Ladak ran a video analysis of Mastrogiovanni running and saw right away that there were a few things he could fix. He helped her reduce the load on her left side, along with the amount of torque and pressure she was putting on her knee by just changing some of her body mechanics—most of it by changing her cadence to make her more efficient, making sure her pattern was more balanced and equal.

“I sent her home with some simple stretches, teaching her how to run more efficiently by increasing her cadence, at first by 5 percent, then by 10 percent,” Ladak says. “I gave her some awareness exercises for stabilization.”

They also talked about a Plan B—what to do if she ran the race, but encountered pain along the way—like running for three minutes, then walking the next three.

Finally, he educated her about what kind of pain was OK, and what was not—in other words, when to stop.

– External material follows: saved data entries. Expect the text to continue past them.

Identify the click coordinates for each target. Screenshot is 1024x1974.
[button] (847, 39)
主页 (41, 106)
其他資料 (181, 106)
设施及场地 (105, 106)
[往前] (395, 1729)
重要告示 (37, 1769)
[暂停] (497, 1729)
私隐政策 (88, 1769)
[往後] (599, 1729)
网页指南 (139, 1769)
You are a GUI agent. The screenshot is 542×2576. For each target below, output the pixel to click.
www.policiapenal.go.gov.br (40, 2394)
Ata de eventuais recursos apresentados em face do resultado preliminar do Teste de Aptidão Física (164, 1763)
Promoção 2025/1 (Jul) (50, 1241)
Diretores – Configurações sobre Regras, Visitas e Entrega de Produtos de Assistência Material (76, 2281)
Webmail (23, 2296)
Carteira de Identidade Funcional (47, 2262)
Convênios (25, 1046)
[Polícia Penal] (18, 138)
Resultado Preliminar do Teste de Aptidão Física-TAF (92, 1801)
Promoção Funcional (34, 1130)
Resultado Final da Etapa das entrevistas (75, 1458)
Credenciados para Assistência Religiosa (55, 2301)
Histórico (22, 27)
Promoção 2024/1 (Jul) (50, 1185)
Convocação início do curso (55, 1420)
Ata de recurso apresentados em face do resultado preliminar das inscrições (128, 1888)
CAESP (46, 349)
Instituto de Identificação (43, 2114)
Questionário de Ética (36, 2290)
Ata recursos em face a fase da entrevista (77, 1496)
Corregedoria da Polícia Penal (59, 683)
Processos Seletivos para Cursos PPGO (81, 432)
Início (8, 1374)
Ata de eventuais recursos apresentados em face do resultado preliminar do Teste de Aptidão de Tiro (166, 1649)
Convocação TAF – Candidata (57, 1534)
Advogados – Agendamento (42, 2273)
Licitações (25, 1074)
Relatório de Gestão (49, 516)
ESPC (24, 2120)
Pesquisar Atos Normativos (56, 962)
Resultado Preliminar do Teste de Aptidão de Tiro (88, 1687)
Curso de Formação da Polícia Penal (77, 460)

Those changes suggested by Ladak made a big and immediate difference in Mastrogiovanni’s running.  “I decided to run six miles and if it didn’t hurt a lot, I was going to do the Broad Street,” she says. “That’s what I did. I went home and ran six miles, and I felt really good, and I decided to run on Sunday.”

Ladak had also provided her with a mobile phone app to listen to—a steady beat kind of like a metronome, that would help her focus on her cadence.

Mastrogiovanni ran the whole race, with a time of two hours and four minutes—not particularly speedy for her, but that was beside the point. She had run the whole race, with minimal to no pain.

She credits Ladak for helping her realize her goal.

“He’s a really good physical therapist,” she says. “He knows what he’s doing, and he definitely has a specialty there. I was really impressed that just these couple of things made such a huge difference. I’m very pleased, and I’m going to go back so that I can keep on running another 20 years.”

The Center City office will be moving in June to a new location, 2323 Ranstead Street, in the heart of Center City and right by one of the entrances to the Schuylkill Banks running trail.

The new location will be larger, redesigned for better access and improved individualized care, and continue to include a fitness center with advanced fitness equipment to fit the need of athletes, to train them at the appropriate intensity and make sure it is specific to their sport.